*EXERCÍCIOS PROPOSTOS*
• A. Transcreva, do texto sobre a fiscalização da lei seca, o trecho que se inicia pelas palavras que contêm "A notícia não" e se encerra em "uma guerra perdida.".
• B. Prossiga a redação do texto sobre a fiscalização da lei seca em São Paulo a partir do ponto em que ele termina.

É muito pouco!

Leio notícia do Folhapress: “O DETRAN de São Paulo informou ontem que foram instaurados 2.965 processos administrativos em 2009 contra motoristas que foram flagrados em blitze de lei seca no Estado”.

 

Segundo a notícia, em 99% dos casos o condutor teve sua carteira de habilitação retida. Houve um aumento substancial desses números em relação ao ano anterior; em 1998 foram instaurados 1.415 processos e em 1.999 atingiu 2.965; um aumento de quase 110%.

 

Houve neste aumento um acréscimo de fiscalização? Possivelmente sim, embora os dados não comprovem tal eficiência do DETRAN e dos seus mecanismos de controle.

 

A notícia não esclarece se houve aumento no número de blitze realizadas, aparelhos etilômetros utilizados, ou acréscimo de exames realizados.

Sabe-se apenas que é crescente o número de contraventores prenunciando já uma guerra perdida.

 

Passado o medo de ser flagrado em pileque, o condutor de veículo talvez esteja sendo estimulado a não mudar seus hábitos. Isto é; a lei do bafômetro só atingiu o motorista que em regra insiste em cumprir rigorosamente as leis, todas as leis e, sobretudo, as leis do trânsito.

 

O indivíduo contumaz contraventor está convidado a persistir nos seus maus hábitos, e por consequência bebendo em demasia antes de dirigir.

Por quê? Poderá perguntar alguém que se gaba da eficiência do mecanismo fiscalizador flagrando cada vez mais.

 

Porque, longe de decrescer, está crescente o número de contravenção no trânsito. Uma simples constatação rotineira do nascer ao levantar do sol comprova isso, com ou sem eclipse, que possa esconder tais abusos. Um simples semáforo contempla crescentes desrespeitos às suas cores. Um jeitinho justifica o estacionamento em local proibido, uma parada em fila dupla, uma interrupção de tráfego, uma descontinuidade de cruzamento, um deslocamento em contramão, uma violação da passagem de pedestre, e saia de baixo senão você se arrebenta!

 

Interessante porque os órgãos gestores do trânsito não vêem, nem constatam. Acham que tudo vai ser consertado com boas maneiras de persuasão e conselhos.

*TRECHOS DOS DADOS*
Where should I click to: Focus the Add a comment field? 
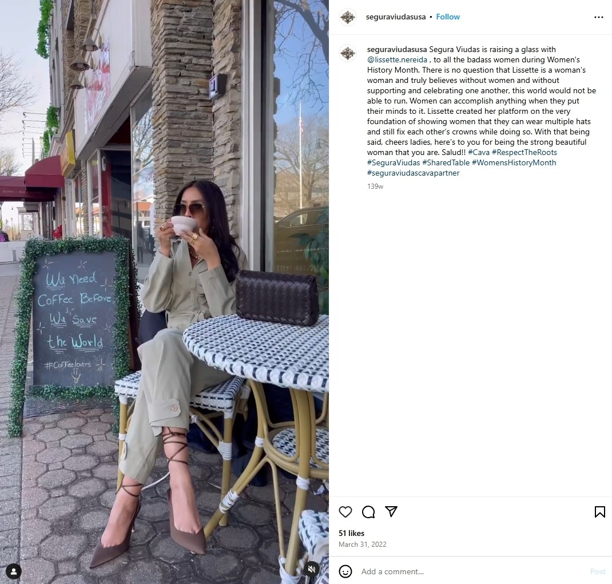472,571
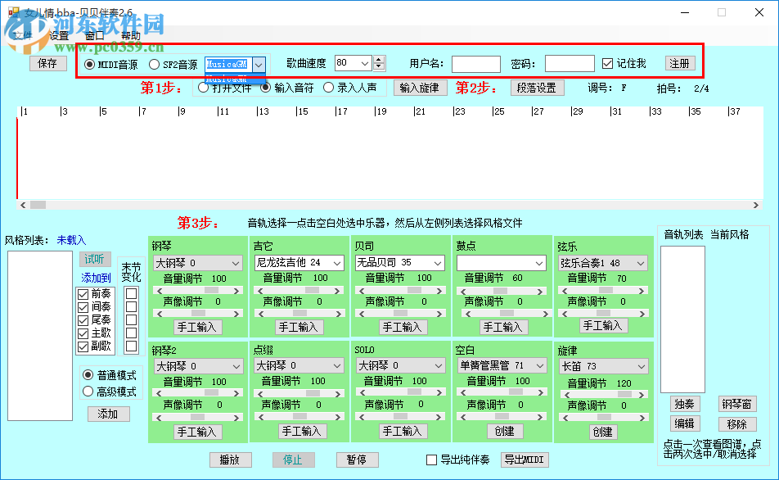Click inside the 用户名 username field
Screen dimensions: 779x480
(x=475, y=63)
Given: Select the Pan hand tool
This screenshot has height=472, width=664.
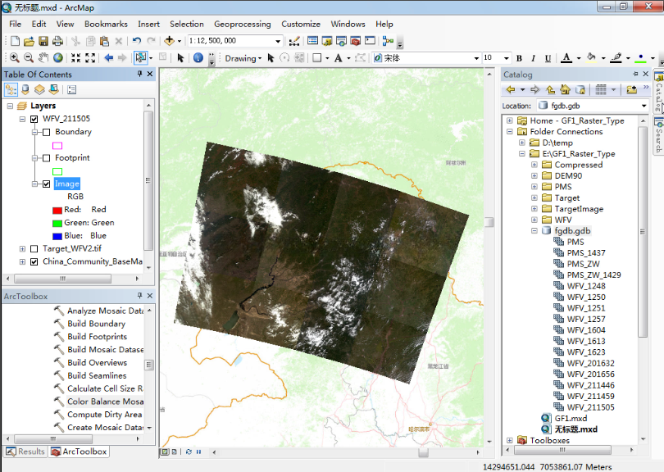Looking at the screenshot, I should pyautogui.click(x=43, y=58).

*RESPOSTAS EM SEQUÊNCIA*
• A.
A notícia não esclarece se houve aumento no número de blitze realizadas, aparelhos etilômetros utilizados, ou acréscimo de exames realizados.

Sabe-se apenas que é crescente o número de contraventores prenunciando já uma guerra perdida.

• B.
E tanto isso é verdadeiro que a própria notícia da Folhapress permite inferir: No ano passado o DETRAN de São Paulo expediu 3.388 intimações e notificações para comparecimento à sede do órgão em procedimento de processo de suspensão do direito de dirigir.

 

Destes processos, apenas 278 foram concluídos, cerca de 8,2% do total. Para onde foram os 91,8% restantes? Estão inconclusos por prescritos ou não iniciados por impossível notificação de intimação? Com certeza, o motorista contraventor continua risonho e fagueiro, dirigindo sem carteira e convidado a continuar bebericando seu trago também.

 

Ou seja, a lei do bafômetro, por sua pena branda, só atinge quem não gosta de delinquir e foi flagrado no engano. E este resultado e é tão verdadeiro que dos 278 processados, 224 foram reavaliados, isto é foram “punidos” com aulas tolas, uma espécie de castigo infantil de crianças mimadas.

 

Outros 53 condutores tiveram sua carteira suspensa e um, unzinho só, teve a carteira definitivamente cassada por reincidência em infração; ou seja, um em 3.388 mereceu a pena capital de perder a carteira habilitacional.

 

Tudo isso não é uma constatação da falência da legislação? O que impede este único condenado de continuar a dirigir?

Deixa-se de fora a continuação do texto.